Spring 2021: Brandon Turner, Professor of Political Science at Clemson University, “Mandeville’s Fable of the Bees and the Twitterverse.”
Fall 2020: Patrick Deneen, Professor of Political Science at University of Notre Dame, “The Crisis of Liberalism and the Way Forward”
Patrick Deneen is Professor of Political Science and David A. Potenziani Memorial College Chair of Constitutional Studies at the University of Notre Dame. He is the founding Director of the Tocqueville Forum at Georgetown University and founding member of Front Porch Republic and founding editor of the eponymous journal.
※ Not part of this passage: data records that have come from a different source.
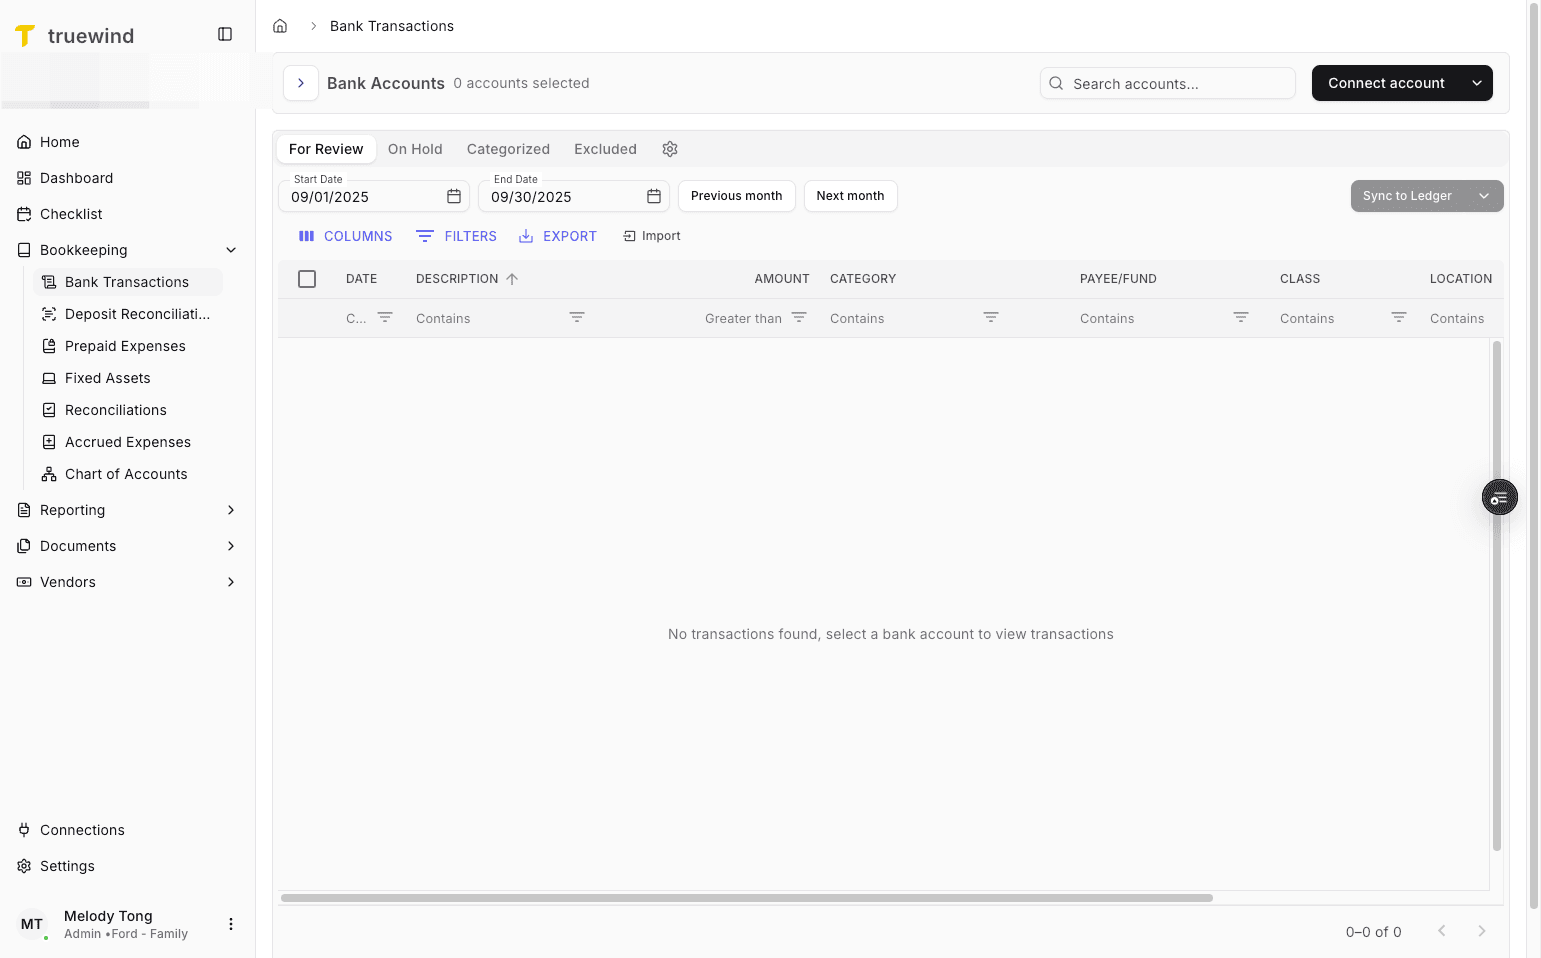Toggle the select-all transactions checkbox

pos(307,278)
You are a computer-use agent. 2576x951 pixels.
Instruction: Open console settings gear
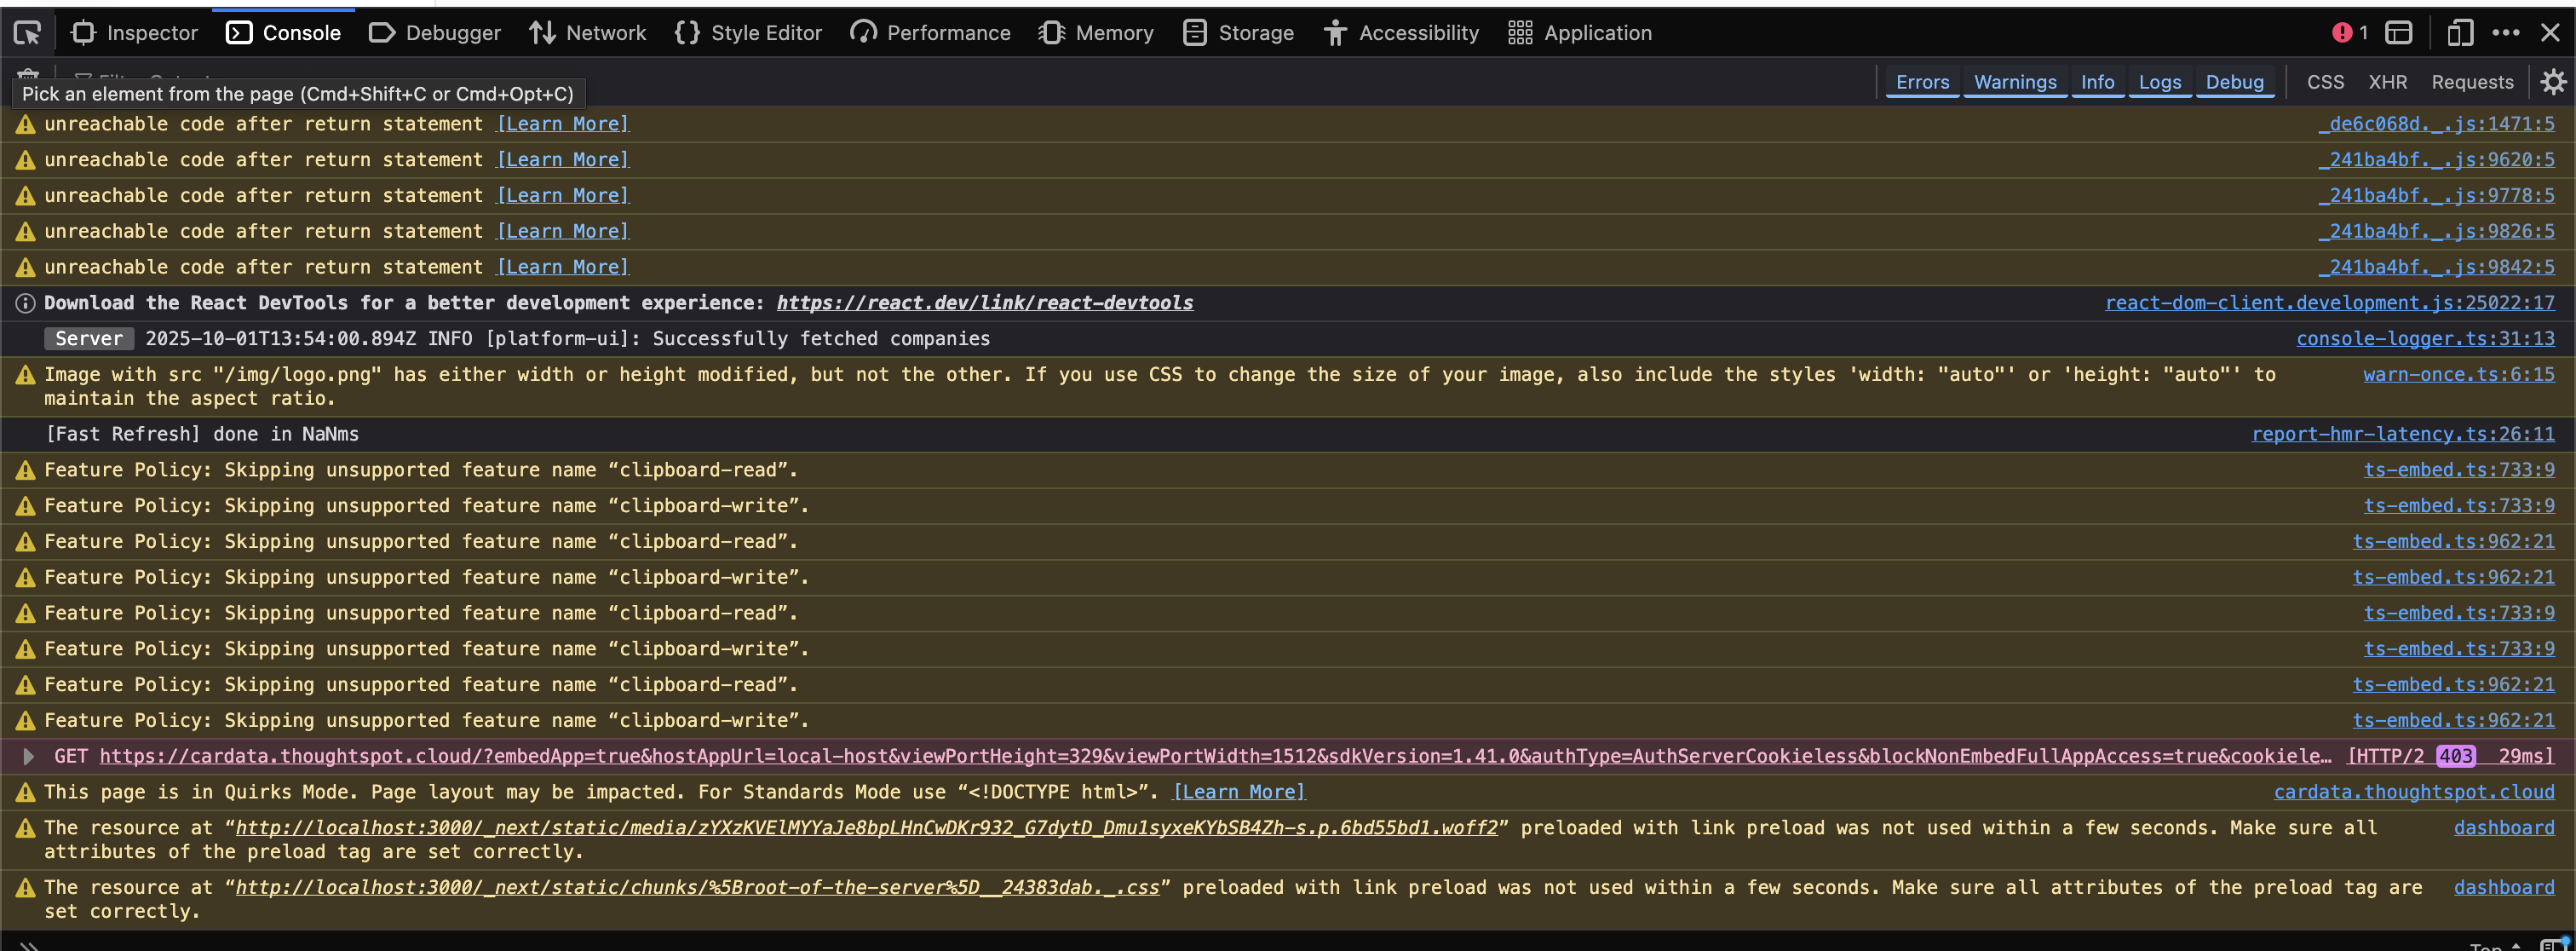tap(2553, 82)
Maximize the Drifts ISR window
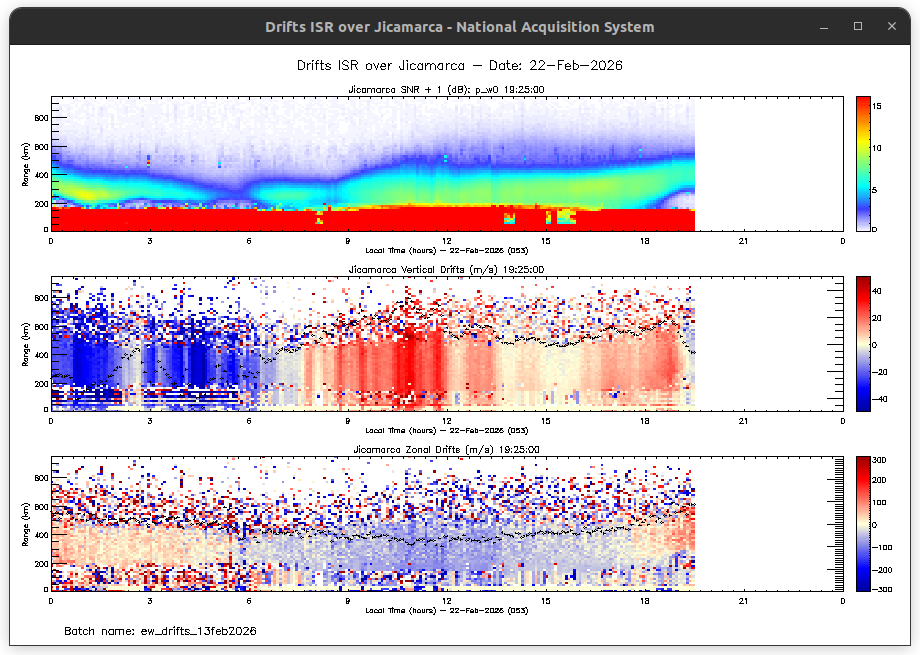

He is the author of The Odyssey of Political Theory, Democratic Faith, Conserving America? Thoughts on Present Discontents (2016), and most recently Why Liberalism Failed (Yale University Press, 2018). For more information on Dr. Deneen: www.frontporchrepublic.com , www.patrickjdeneen.com
Fall 2019: Daniel Kapust, Professor of Political Science at University of Wisconsin-Madison, “Machiavelli and the Fate of the Imperial Republics.”
Fall 2018: Dennis Rasmussen, Professor of Political Science and Head of the Department of Political Science at Tufts University, “Adam Smith and the Problem with Inequality”
His talk, drawing from Adam Smith’s Theory of Moral Sentiments, was on Smith’s views on the problems caused by excessive economic inequality.
Spring 2018: Fred Neuhouser, Professor of Philosophy at Columbia University, April 19, 2018 “Rousseau and Economic Inequality.”
Spring 2018: Khalil Habib, Associate Professor, Director of the Pell Honors Program at Salve Regina University, spoke on “Ibn Khaldun and the Golden Age of Islamic Philosophy.”